Collected data entries
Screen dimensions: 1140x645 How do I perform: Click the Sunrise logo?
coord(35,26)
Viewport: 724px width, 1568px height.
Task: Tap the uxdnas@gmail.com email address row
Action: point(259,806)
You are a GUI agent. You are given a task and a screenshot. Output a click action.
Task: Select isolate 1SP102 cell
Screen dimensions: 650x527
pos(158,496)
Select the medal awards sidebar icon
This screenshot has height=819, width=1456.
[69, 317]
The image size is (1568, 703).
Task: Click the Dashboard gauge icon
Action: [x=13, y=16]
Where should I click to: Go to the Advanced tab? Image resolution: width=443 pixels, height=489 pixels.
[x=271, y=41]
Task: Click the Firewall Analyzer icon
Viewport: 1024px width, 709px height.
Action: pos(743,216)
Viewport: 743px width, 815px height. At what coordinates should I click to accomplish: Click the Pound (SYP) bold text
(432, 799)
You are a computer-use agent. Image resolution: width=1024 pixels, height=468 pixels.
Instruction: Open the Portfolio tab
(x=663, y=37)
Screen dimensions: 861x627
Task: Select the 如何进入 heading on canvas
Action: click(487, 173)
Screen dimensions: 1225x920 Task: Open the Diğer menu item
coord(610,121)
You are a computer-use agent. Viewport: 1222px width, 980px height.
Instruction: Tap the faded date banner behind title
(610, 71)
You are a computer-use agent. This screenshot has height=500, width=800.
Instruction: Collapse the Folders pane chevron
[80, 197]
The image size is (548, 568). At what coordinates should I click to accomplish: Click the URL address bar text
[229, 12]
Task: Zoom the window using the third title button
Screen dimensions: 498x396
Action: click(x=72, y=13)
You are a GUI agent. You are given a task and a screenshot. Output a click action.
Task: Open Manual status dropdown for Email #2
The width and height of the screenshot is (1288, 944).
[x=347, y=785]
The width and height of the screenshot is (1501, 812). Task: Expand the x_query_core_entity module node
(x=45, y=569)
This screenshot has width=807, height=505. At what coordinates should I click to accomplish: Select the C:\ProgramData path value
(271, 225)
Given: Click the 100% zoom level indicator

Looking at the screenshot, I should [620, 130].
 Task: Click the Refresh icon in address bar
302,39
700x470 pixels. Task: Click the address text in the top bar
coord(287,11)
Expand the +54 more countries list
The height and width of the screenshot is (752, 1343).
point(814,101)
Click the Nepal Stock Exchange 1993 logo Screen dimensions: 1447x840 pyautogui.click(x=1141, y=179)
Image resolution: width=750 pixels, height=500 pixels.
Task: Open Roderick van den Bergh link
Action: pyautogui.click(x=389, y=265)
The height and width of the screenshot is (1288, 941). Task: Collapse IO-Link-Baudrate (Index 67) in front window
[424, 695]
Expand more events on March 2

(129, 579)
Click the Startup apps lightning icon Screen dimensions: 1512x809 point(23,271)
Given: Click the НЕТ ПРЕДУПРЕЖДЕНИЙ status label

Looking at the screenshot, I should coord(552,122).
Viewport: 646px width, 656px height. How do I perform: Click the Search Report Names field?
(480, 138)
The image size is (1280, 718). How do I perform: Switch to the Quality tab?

= ASSIGNMENT =
For the records above, restate every line word for word.

= ANSWER =
Screen dimensions: 1140x645 How do I perform: Click the Sunrise logo?
coord(35,26)
Viewport: 724px width, 1568px height.
Task: Tap the uxdnas@gmail.com email address row
Action: point(259,806)
You are a GUI agent. You are given a task and a screenshot. Output a click action.
Task: Select isolate 1SP102 cell
Screen dimensions: 650x527
pos(158,496)
Select the medal awards sidebar icon
This screenshot has height=819, width=1456.
[69, 317]
The image size is (1568, 703).
Task: Click the Dashboard gauge icon
Action: [x=13, y=16]
Where should I click to: Go to the Advanced tab? Image resolution: width=443 pixels, height=489 pixels.
[x=271, y=41]
Task: Click the Firewall Analyzer icon
Viewport: 1024px width, 709px height.
Action: pos(743,216)
Viewport: 743px width, 815px height. At what coordinates should I click to accomplish: Click the Pound (SYP) bold text
(432, 799)
You are a computer-use agent. Image resolution: width=1024 pixels, height=468 pixels.
Instruction: Open the Portfolio tab
(x=663, y=37)
Screen dimensions: 861x627
Task: Select the 如何进入 heading on canvas
Action: click(487, 173)
Screen dimensions: 1225x920 Task: Open the Diğer menu item
coord(610,121)
You are a computer-use agent. Viewport: 1222px width, 980px height.
Instruction: Tap the faded date banner behind title
(610, 71)
You are a computer-use agent. This screenshot has height=500, width=800.
Instruction: Collapse the Folders pane chevron
[80, 197]
The image size is (548, 568). At what coordinates should I click to accomplish: Click the URL address bar text
[229, 12]
Task: Zoom the window using the third title button
Screen dimensions: 498x396
Action: click(x=72, y=13)
You are a GUI agent. You are given a task and a screenshot. Output a click action.
Task: Open Manual status dropdown for Email #2
The width and height of the screenshot is (1288, 944).
[x=347, y=785]
The width and height of the screenshot is (1501, 812). Task: Expand the x_query_core_entity module node
(x=45, y=569)
This screenshot has width=807, height=505. At what coordinates should I click to accomplish: Select the C:\ProgramData path value
(271, 225)
Given: Click the 100% zoom level indicator

Looking at the screenshot, I should [620, 130].
 Task: Click the Refresh icon in address bar
302,39
700x470 pixels. Task: Click the address text in the top bar
coord(287,11)
Expand the +54 more countries list
The height and width of the screenshot is (752, 1343).
point(814,101)
Click the Nepal Stock Exchange 1993 logo Screen dimensions: 1447x840 pyautogui.click(x=1141, y=179)
Image resolution: width=750 pixels, height=500 pixels.
Task: Open Roderick van den Bergh link
Action: pyautogui.click(x=389, y=265)
The height and width of the screenshot is (1288, 941). Task: Collapse IO-Link-Baudrate (Index 67) in front window
[424, 695]
Expand more events on March 2

(129, 579)
Click the Startup apps lightning icon Screen dimensions: 1512x809 point(23,271)
Given: Click the НЕТ ПРЕДУПРЕЖДЕНИЙ status label

Looking at the screenshot, I should coord(552,122).
Viewport: 646px width, 656px height. How do I perform: Click the Search Report Names field?
(480, 138)
The image size is (1280, 718). How do I perform: Switch to the Quality tab?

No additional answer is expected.